TASK REQUIREMENTS:
Please return only the lines from the one with "Where should I click to: Click" through the final line of the data, unchanged, with pictures omitted.

Source data:
= = = = = = =

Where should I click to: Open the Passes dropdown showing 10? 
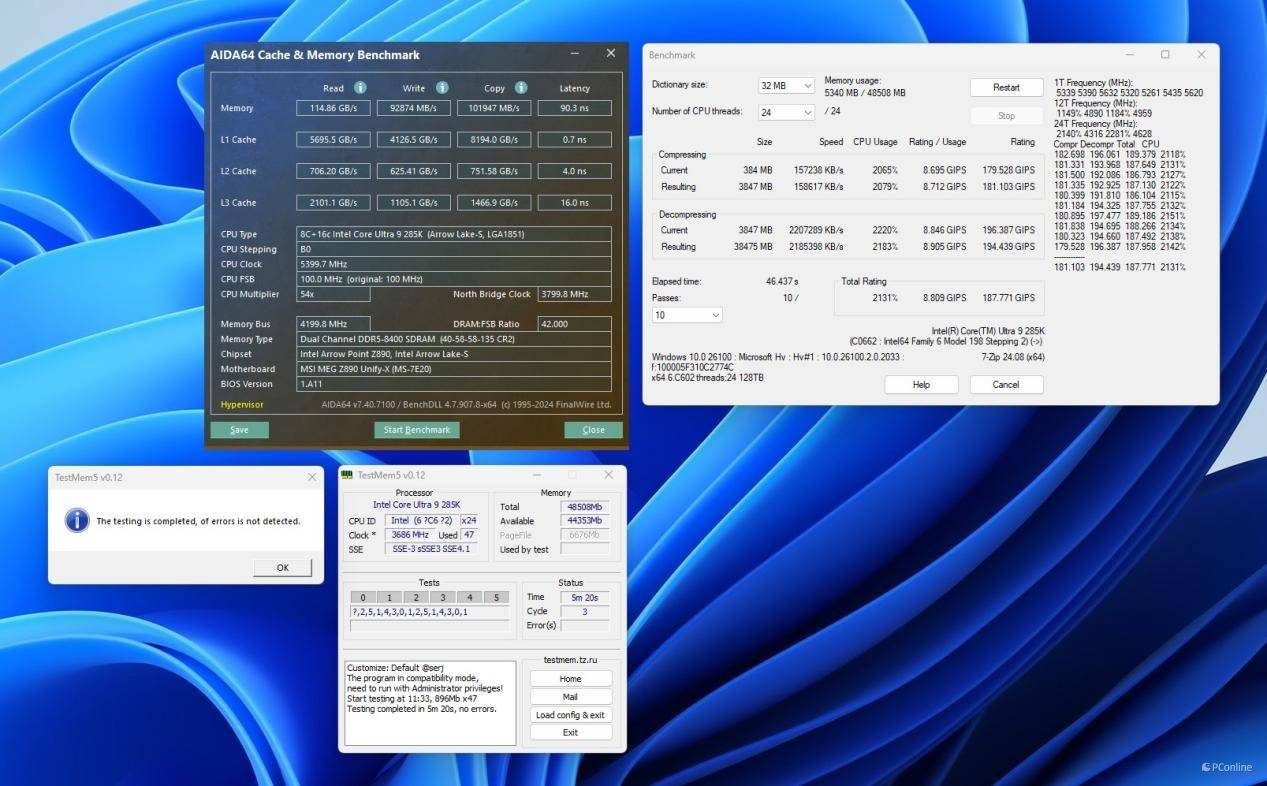coord(687,315)
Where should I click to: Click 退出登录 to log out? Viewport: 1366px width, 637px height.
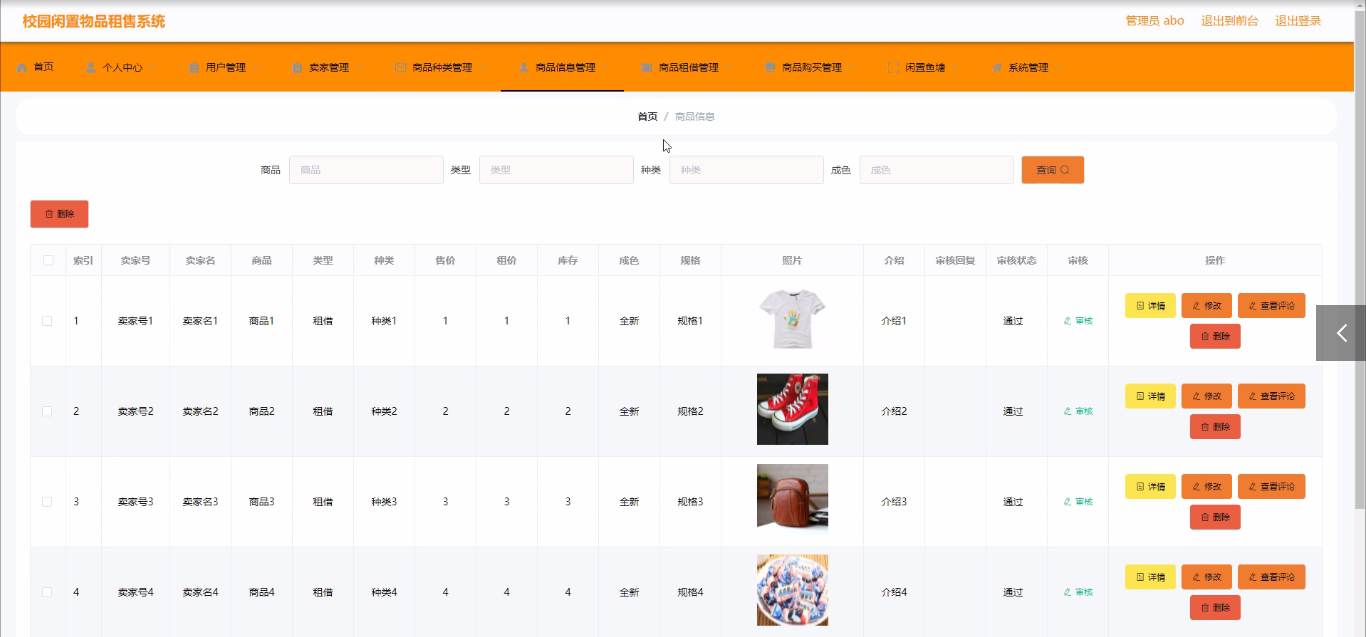tap(1297, 21)
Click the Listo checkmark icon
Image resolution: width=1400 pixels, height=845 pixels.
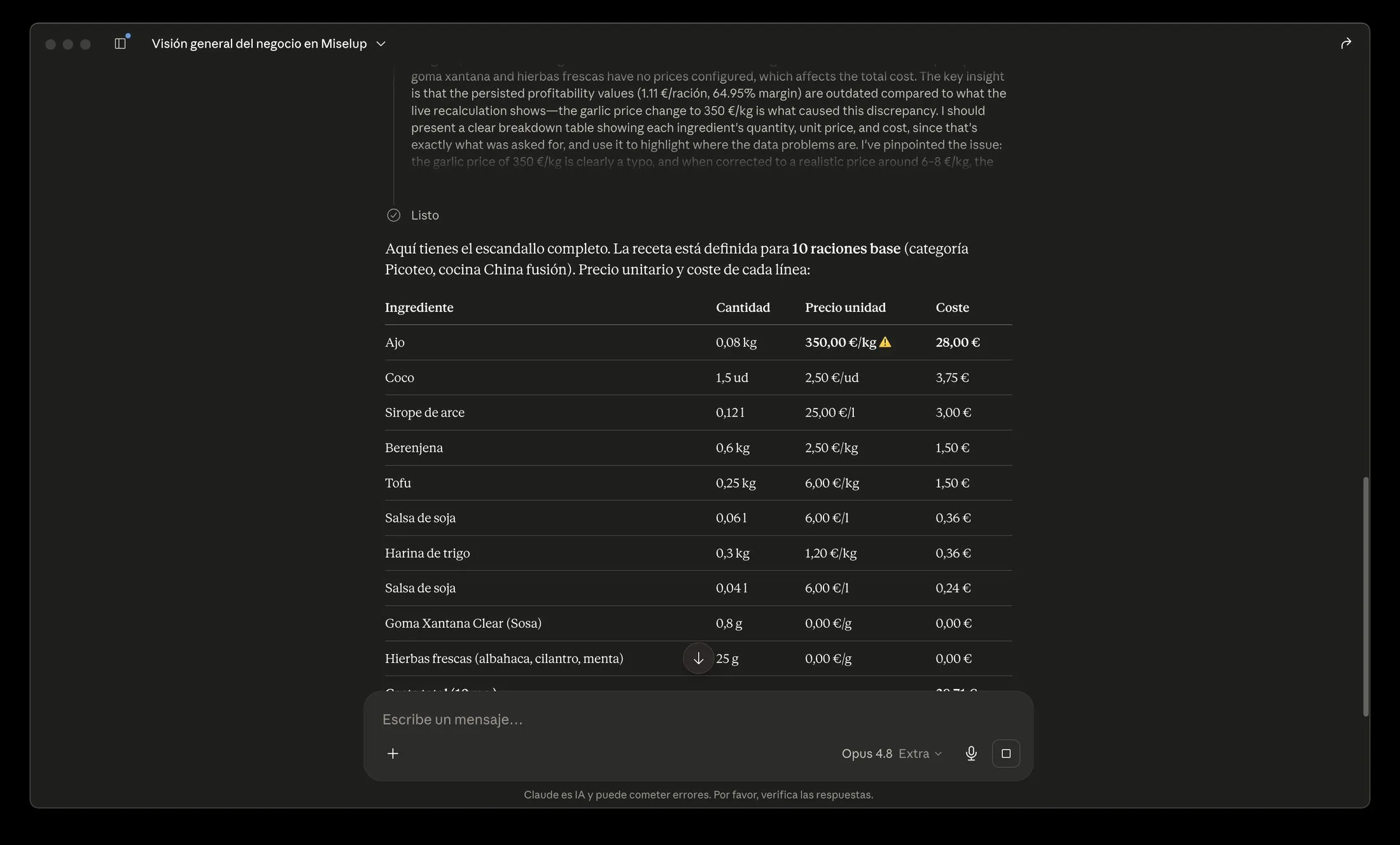coord(394,215)
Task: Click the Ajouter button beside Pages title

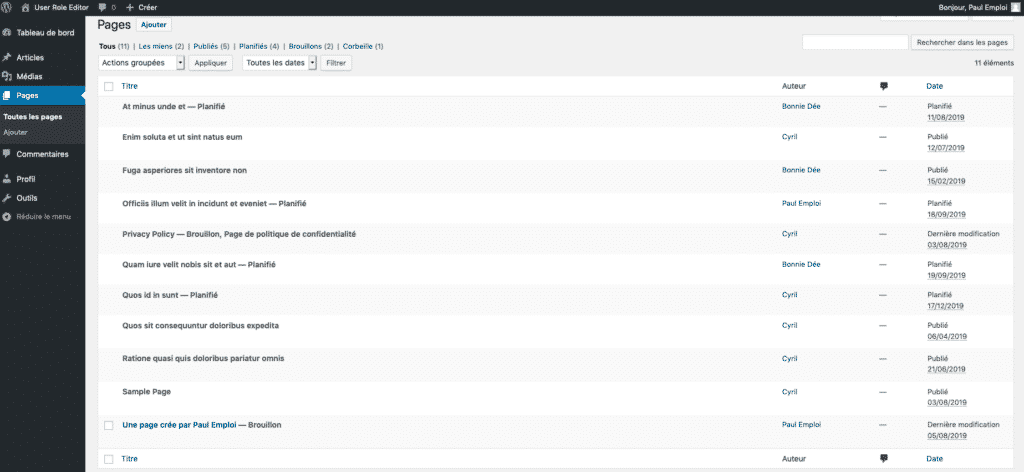Action: coord(154,24)
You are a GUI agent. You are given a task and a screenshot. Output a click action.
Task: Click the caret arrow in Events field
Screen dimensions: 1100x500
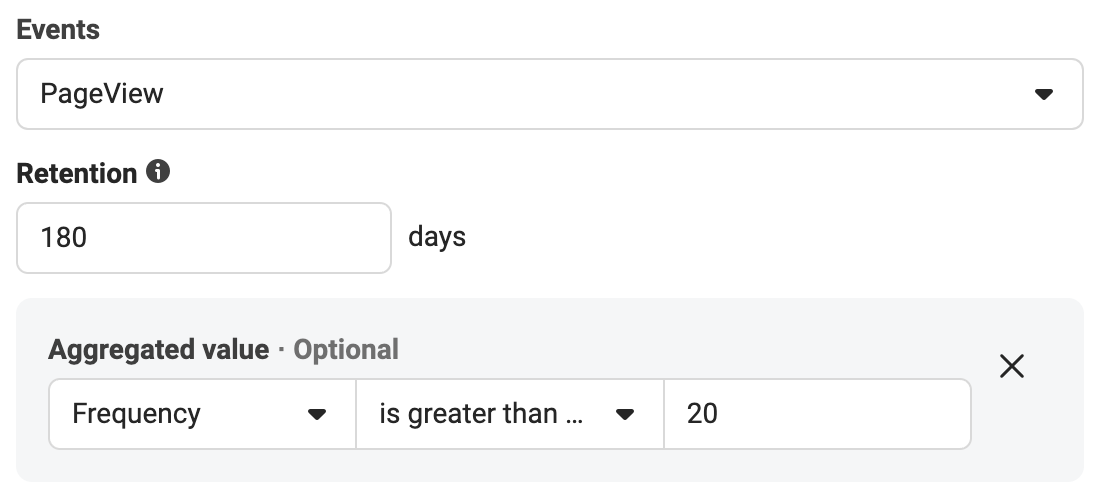[1044, 94]
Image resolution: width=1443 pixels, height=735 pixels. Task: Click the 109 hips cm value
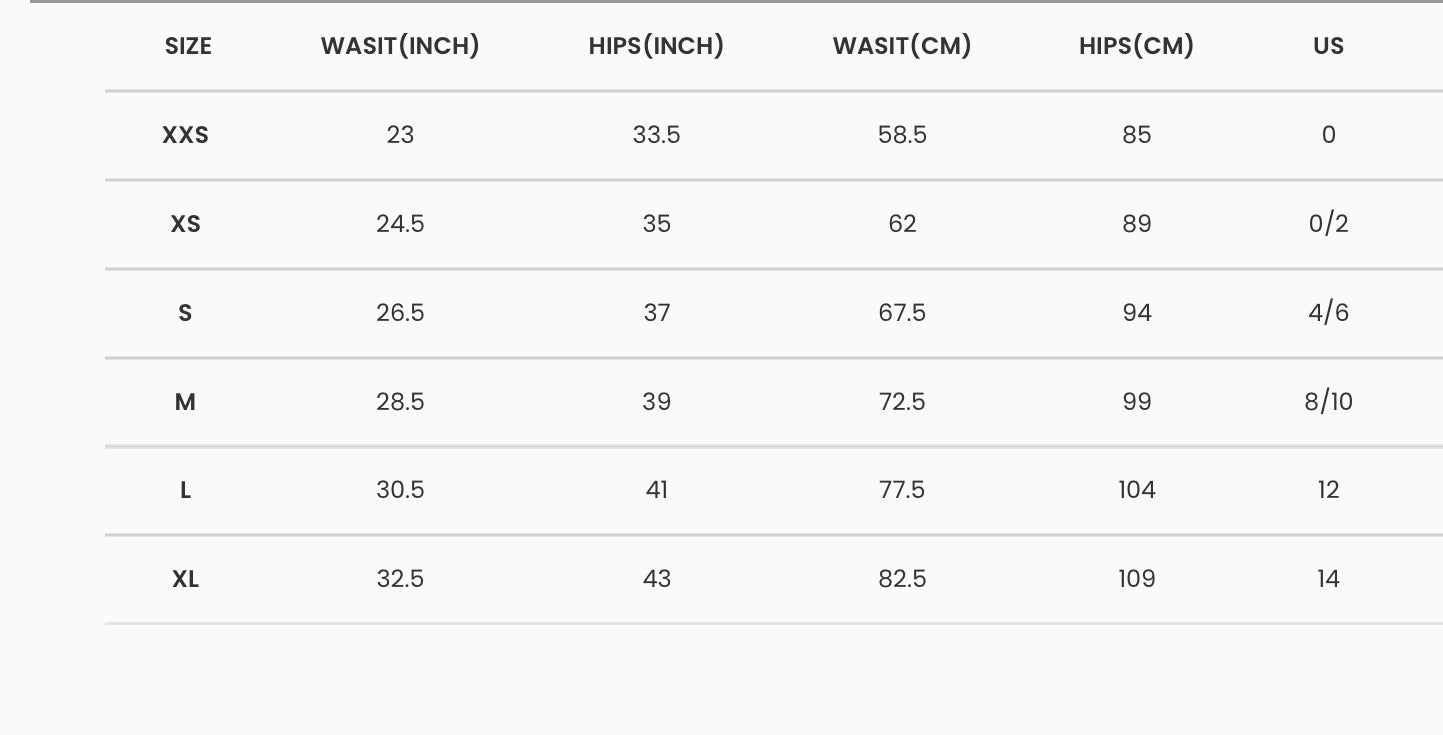pyautogui.click(x=1137, y=579)
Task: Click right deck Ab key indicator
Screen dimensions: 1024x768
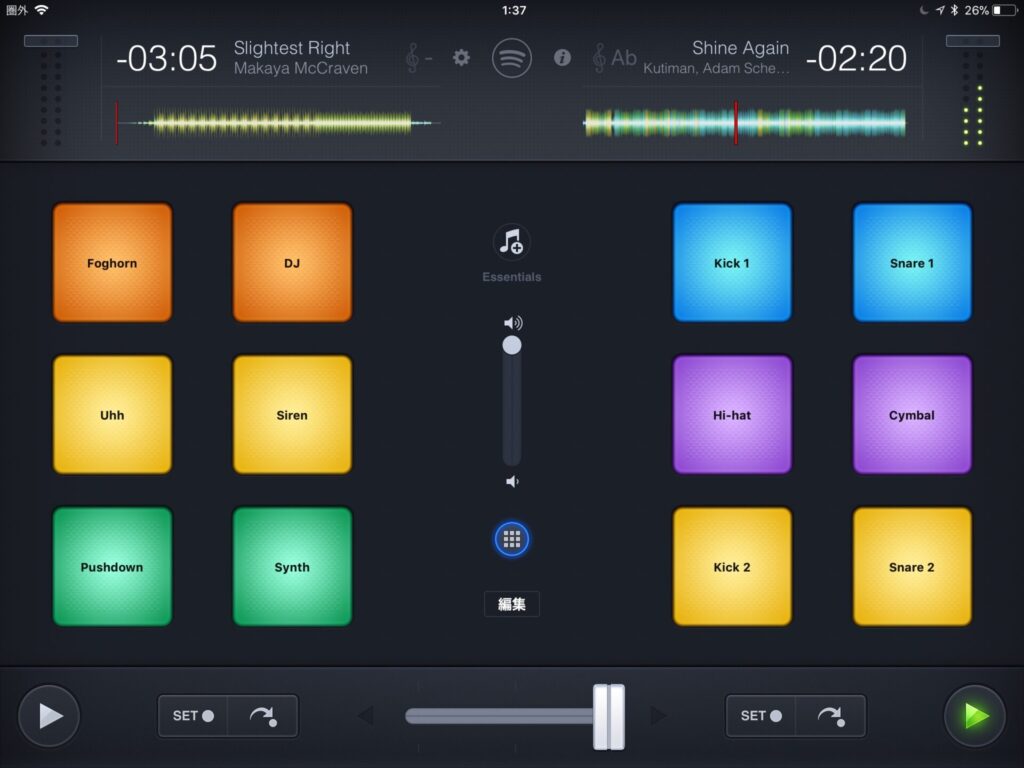Action: [614, 58]
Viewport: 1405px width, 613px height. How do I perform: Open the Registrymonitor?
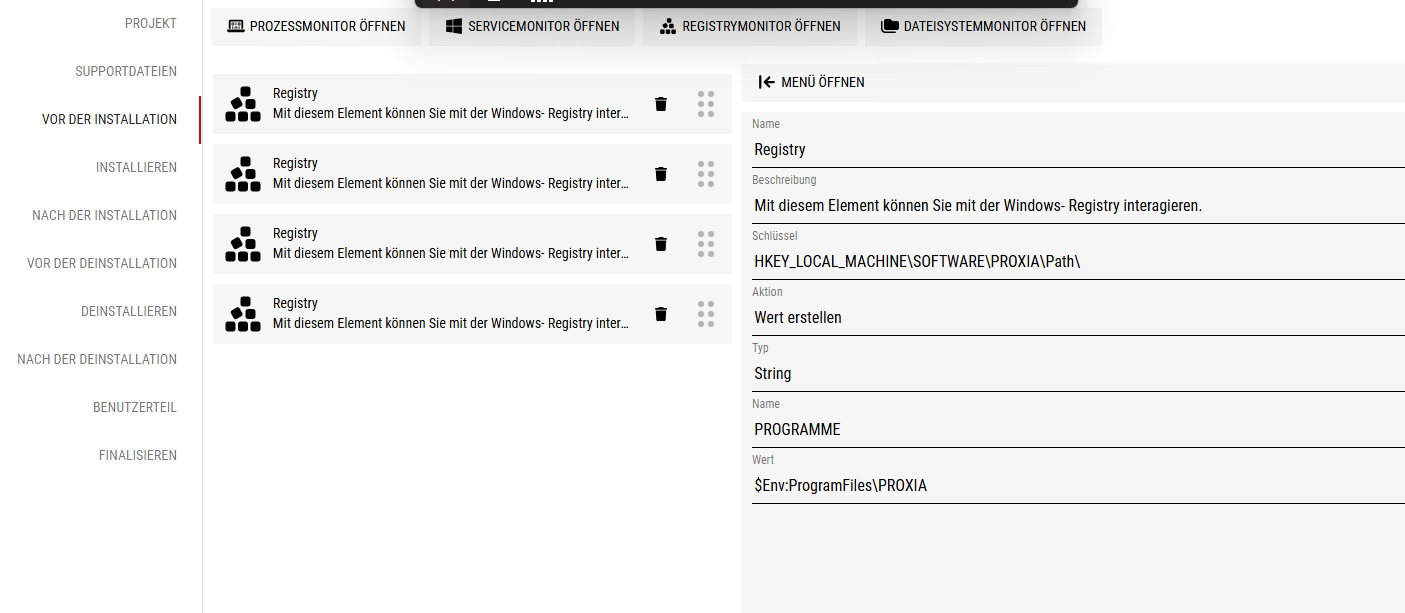tap(750, 27)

= = = = = = =

FINISHED TASK:
Where should I click to: Click 退出登录 to log out? Viewport: 1366px width, 637px height.
tap(1297, 21)
Click the Listo checkmark icon
Image resolution: width=1400 pixels, height=845 pixels.
coord(394,215)
Task: Click the Ajouter button beside Pages title

Action: coord(154,24)
You are a GUI agent. You are given a task and a screenshot. Output a click action.
Task: Click the caret arrow in Events field
Screen dimensions: 1100x500
[1044, 94]
Image resolution: width=1443 pixels, height=735 pixels. Task: Click the 109 hips cm value
pyautogui.click(x=1137, y=579)
Task: Click right deck Ab key indicator
Screen dimensions: 1024x768
Action: [614, 58]
Viewport: 1405px width, 613px height. How do I perform: Open the Registrymonitor?
tap(750, 27)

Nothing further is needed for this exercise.